Stored data
....................
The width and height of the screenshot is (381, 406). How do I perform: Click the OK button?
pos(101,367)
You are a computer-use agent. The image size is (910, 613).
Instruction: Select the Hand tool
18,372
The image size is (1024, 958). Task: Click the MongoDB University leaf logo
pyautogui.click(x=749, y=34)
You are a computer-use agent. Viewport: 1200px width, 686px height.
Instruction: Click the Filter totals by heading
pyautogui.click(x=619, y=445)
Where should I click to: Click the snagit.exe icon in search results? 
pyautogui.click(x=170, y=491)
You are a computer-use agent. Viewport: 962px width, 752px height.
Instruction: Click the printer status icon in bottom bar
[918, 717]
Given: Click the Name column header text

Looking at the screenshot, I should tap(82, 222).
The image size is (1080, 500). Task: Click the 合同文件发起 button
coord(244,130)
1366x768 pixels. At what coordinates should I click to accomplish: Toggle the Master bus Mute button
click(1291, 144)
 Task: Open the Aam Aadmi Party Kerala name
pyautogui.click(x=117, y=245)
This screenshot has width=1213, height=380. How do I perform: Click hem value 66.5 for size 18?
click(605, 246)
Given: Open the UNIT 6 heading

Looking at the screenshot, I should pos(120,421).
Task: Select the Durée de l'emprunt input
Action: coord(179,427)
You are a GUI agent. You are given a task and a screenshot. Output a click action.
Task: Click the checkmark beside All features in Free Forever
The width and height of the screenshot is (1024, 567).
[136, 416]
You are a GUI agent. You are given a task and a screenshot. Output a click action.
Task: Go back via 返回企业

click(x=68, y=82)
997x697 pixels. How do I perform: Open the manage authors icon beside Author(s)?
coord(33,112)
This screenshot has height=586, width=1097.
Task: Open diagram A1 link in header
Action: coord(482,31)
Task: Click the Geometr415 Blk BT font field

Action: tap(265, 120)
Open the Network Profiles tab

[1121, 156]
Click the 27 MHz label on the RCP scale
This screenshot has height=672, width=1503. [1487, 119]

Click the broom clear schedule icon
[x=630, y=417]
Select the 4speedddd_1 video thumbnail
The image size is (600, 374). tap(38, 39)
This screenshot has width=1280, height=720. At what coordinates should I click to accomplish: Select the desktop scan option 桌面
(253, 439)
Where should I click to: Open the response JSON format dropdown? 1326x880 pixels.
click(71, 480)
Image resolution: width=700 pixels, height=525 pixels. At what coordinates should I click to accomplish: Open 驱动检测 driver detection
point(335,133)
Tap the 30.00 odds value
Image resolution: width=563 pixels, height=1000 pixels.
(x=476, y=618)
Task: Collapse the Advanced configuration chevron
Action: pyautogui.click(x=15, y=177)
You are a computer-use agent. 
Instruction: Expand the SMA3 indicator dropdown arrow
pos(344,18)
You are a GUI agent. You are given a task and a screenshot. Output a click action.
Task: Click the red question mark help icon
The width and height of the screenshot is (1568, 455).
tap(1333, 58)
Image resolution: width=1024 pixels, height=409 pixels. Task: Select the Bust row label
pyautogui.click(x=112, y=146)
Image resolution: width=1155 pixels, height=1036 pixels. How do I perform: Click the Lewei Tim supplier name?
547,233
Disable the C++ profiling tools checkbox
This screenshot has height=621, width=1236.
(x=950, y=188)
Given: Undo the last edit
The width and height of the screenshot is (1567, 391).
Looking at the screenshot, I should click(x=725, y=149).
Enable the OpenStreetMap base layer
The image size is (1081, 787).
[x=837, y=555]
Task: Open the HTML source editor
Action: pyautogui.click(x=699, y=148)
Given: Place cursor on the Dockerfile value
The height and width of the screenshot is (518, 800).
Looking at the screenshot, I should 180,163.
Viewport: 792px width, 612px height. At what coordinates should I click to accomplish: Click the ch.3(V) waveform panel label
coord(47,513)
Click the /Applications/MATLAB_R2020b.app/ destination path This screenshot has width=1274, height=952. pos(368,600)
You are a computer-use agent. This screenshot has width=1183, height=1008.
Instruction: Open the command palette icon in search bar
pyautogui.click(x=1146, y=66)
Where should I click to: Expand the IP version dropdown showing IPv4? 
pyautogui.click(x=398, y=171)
....................
■ **WHAT YOU WILL DO**: Each record above is to be returned verbatim.

■ **ANSWER TO THE PROBLEM**:
The width and height of the screenshot is (381, 406). How do I perform: Click the OK button?
pos(101,367)
You are a computer-use agent. The image size is (910, 613).
Instruction: Select the Hand tool
18,372
The image size is (1024, 958). Task: Click the MongoDB University leaf logo
pyautogui.click(x=749, y=34)
You are a computer-use agent. Viewport: 1200px width, 686px height.
Instruction: Click the Filter totals by heading
pyautogui.click(x=619, y=445)
Where should I click to: Click the snagit.exe icon in search results? 
pyautogui.click(x=170, y=491)
You are a computer-use agent. Viewport: 962px width, 752px height.
Instruction: Click the printer status icon in bottom bar
[918, 717]
Given: Click the Name column header text

Looking at the screenshot, I should tap(82, 222).
The image size is (1080, 500). Task: Click the 合同文件发起 button
coord(244,130)
1366x768 pixels. At what coordinates should I click to accomplish: Toggle the Master bus Mute button
click(1291, 144)
 Task: Open the Aam Aadmi Party Kerala name
pyautogui.click(x=117, y=245)
This screenshot has width=1213, height=380. How do I perform: Click hem value 66.5 for size 18?
click(605, 246)
Given: Open the UNIT 6 heading

Looking at the screenshot, I should pos(120,421).
Task: Select the Durée de l'emprunt input
Action: coord(179,427)
You are a GUI agent. You are given a task and a screenshot. Output a click action.
Task: Click the checkmark beside All features in Free Forever
The width and height of the screenshot is (1024, 567).
[136, 416]
You are a GUI agent. You are given a task and a screenshot. Output a click action.
Task: Go back via 返回企业

click(x=68, y=82)
997x697 pixels. How do I perform: Open the manage authors icon beside Author(s)?
coord(33,112)
This screenshot has height=586, width=1097.
Task: Open diagram A1 link in header
Action: coord(482,31)
Task: Click the Geometr415 Blk BT font field

Action: tap(265, 120)
Open the Network Profiles tab

[1121, 156]
Click the 27 MHz label on the RCP scale
This screenshot has height=672, width=1503. [1487, 119]

Click the broom clear schedule icon
[x=630, y=417]
Select the 4speedddd_1 video thumbnail
The image size is (600, 374). tap(38, 39)
This screenshot has width=1280, height=720. At what coordinates should I click to accomplish: Select the desktop scan option 桌面
(253, 439)
Where should I click to: Open the response JSON format dropdown? 1326x880 pixels.
click(71, 480)
Image resolution: width=700 pixels, height=525 pixels. At what coordinates should I click to accomplish: Open 驱动检测 driver detection
point(335,133)
Tap the 30.00 odds value
Image resolution: width=563 pixels, height=1000 pixels.
(x=476, y=618)
Task: Collapse the Advanced configuration chevron
Action: pyautogui.click(x=15, y=177)
You are a computer-use agent. 
Instruction: Expand the SMA3 indicator dropdown arrow
pos(344,18)
You are a GUI agent. You are given a task and a screenshot. Output a click action.
Task: Click the red question mark help icon
The width and height of the screenshot is (1568, 455).
tap(1333, 58)
Image resolution: width=1024 pixels, height=409 pixels. Task: Select the Bust row label
pyautogui.click(x=112, y=146)
Image resolution: width=1155 pixels, height=1036 pixels. How do I perform: Click the Lewei Tim supplier name?
547,233
Disable the C++ profiling tools checkbox
This screenshot has height=621, width=1236.
(x=950, y=188)
Given: Undo the last edit
The width and height of the screenshot is (1567, 391).
Looking at the screenshot, I should click(x=725, y=149).
Enable the OpenStreetMap base layer
The image size is (1081, 787).
[x=837, y=555]
Task: Open the HTML source editor
Action: pyautogui.click(x=699, y=148)
Given: Place cursor on the Dockerfile value
The height and width of the screenshot is (518, 800).
Looking at the screenshot, I should 180,163.
Viewport: 792px width, 612px height. At what coordinates should I click to accomplish: Click the ch.3(V) waveform panel label
coord(47,513)
Click the /Applications/MATLAB_R2020b.app/ destination path This screenshot has width=1274, height=952. pos(368,600)
You are a computer-use agent. This screenshot has width=1183, height=1008.
Instruction: Open the command palette icon in search bar
pyautogui.click(x=1146, y=66)
Where should I click to: Expand the IP version dropdown showing IPv4? 
pyautogui.click(x=398, y=171)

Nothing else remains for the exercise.